The mean distance of the corona mortis from the pubic symphysis in males was 59.09 mm, and in females, it was 60 mm. As per our study, the mean distance of the corona mortis from the pubic symphysis is more among females compared with males.

The mean distance of the corona mortis from the pubic symphysis on the right side was 60 mm, whereas it was 51.30 mm on the left side [Table 4].

Table 4: Mean distance of the corona mortis from the pubic symphysis
Gender Mean (mm) Right (mm) Left (mm)
Male and female 55.65 60 51.3
Male 59.09 60 58.18
Female 60 61.67 58.33

These values were analyzed with paired sample t-test and were found to be statistically insignificant (P > 0.05).

Discussion

Corona mortis is an anatomical variant between the obturator and the inferior epigastric or the external iliac arteries or veins.[1] Thus, it is a communication between the internal iliac and the external iliac vascular systems.[2]

According to the literature, it is present on the posterior aspect of the superior pubic ramus at a variable distance from the pubic symphysis.[1] In corona mortis, the venous connection is more common than arterial connection, and the presence of both arterial and venous connections has been documented in 20% of the specimens.[1]

In 2004, Okcu et al. in Turkey reported the incidence of corona mortis to be 61%. As per the study, the venous variant was the predominant type (85.71%) followed by the arterial variant (14.29%).[3]

In 2004, Hong et al. in China reported that the incidence of corona mortis was 72%. They reported the mean distance of the corona mortis vessel from the pubic symphysis was 52 mm.[4]

In 2016, Nayak et al. in Karnataka, India, reported a 51% incidence of corona mortis.

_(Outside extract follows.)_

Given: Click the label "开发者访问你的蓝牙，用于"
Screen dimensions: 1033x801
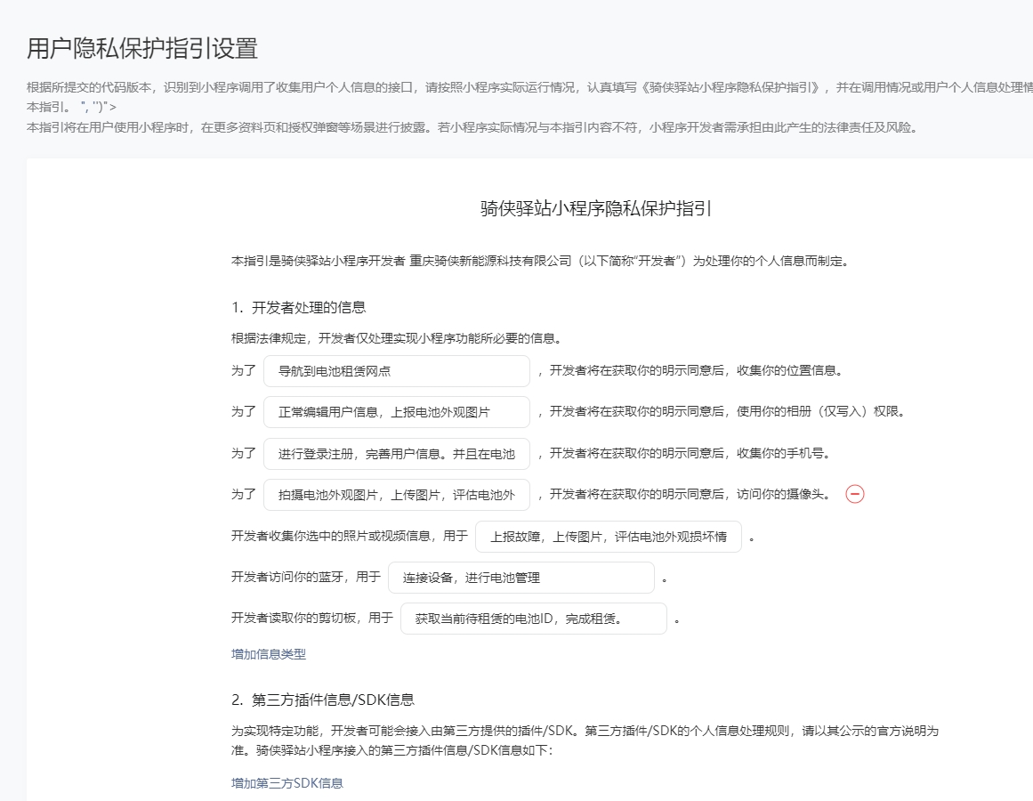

According to the study, the arterial variant was the most predominant type (83.79%) followed by the venous variant (16.21%).[5]

In 2017, Pillay et al. in Kerala, India, reported the incidence of corona mortis to be 77%. The venous variant was the most predominant (54.07%), followed by the arteriovenous variant (37.83%) and the arterial variant being the least predominant type (8.10%).[6]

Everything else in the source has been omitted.